• Work to complete
Once the pictures are set aside, reproduce the entries below exactly.

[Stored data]
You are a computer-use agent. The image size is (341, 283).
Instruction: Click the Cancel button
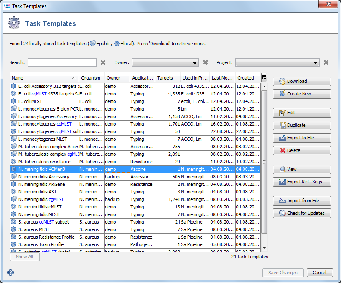point(319,273)
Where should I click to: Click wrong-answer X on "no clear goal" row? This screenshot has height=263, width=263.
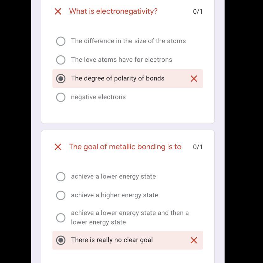[x=194, y=240]
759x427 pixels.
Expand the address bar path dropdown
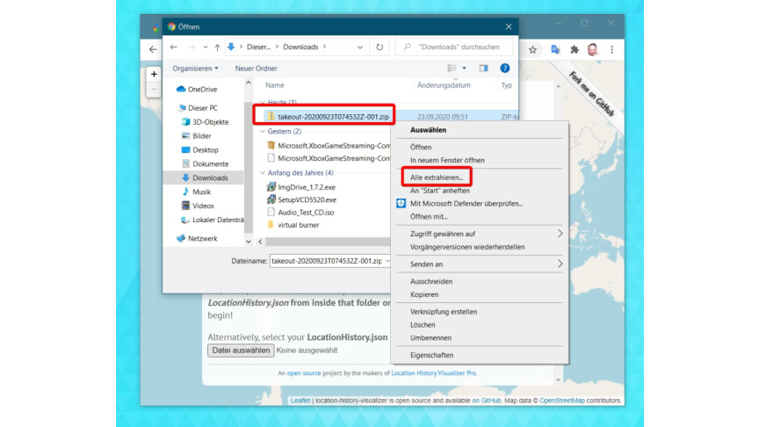(x=360, y=47)
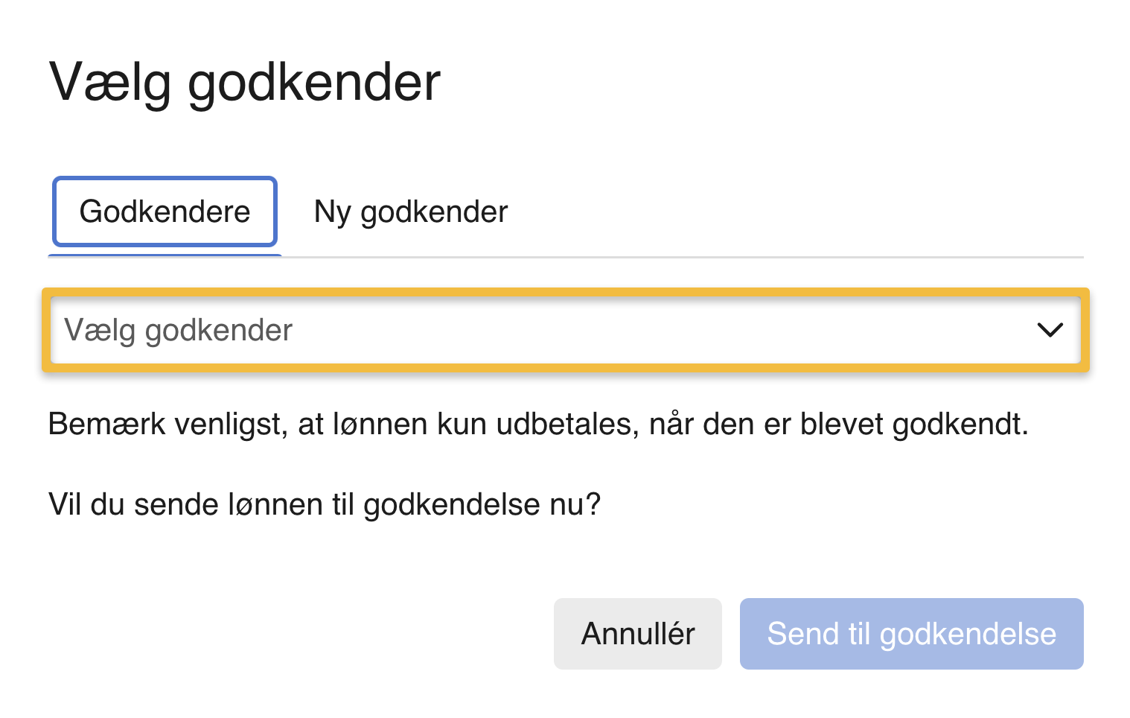Expand the list using the down arrow
The height and width of the screenshot is (718, 1130).
[1050, 329]
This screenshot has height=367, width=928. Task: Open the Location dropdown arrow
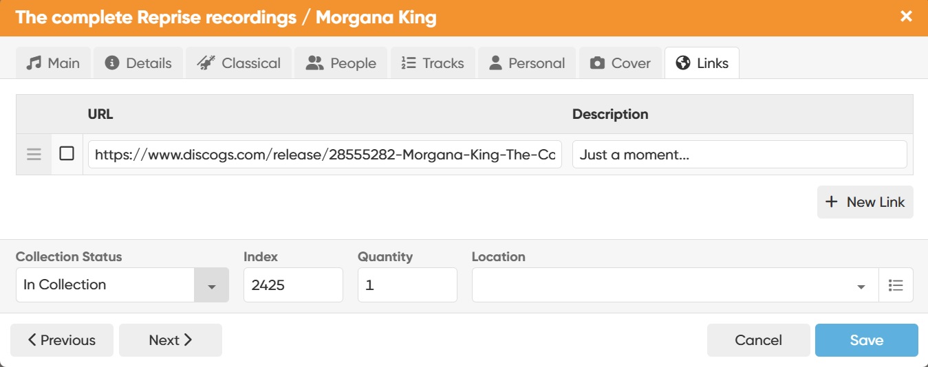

• Output below
You are a computer-use agent. The image size is (341, 283).
Instruction: Click the Cancel button
point(319,273)
Where should I click to: Click wrong-answer X on "no clear goal" row? This screenshot has height=263, width=263.
[x=194, y=240]
759x427 pixels.
Expand the address bar path dropdown
(x=360, y=47)
Expand the list using the down arrow
The height and width of the screenshot is (718, 1130).
[1050, 329]
This screenshot has height=367, width=928. Task: Open the Location dropdown arrow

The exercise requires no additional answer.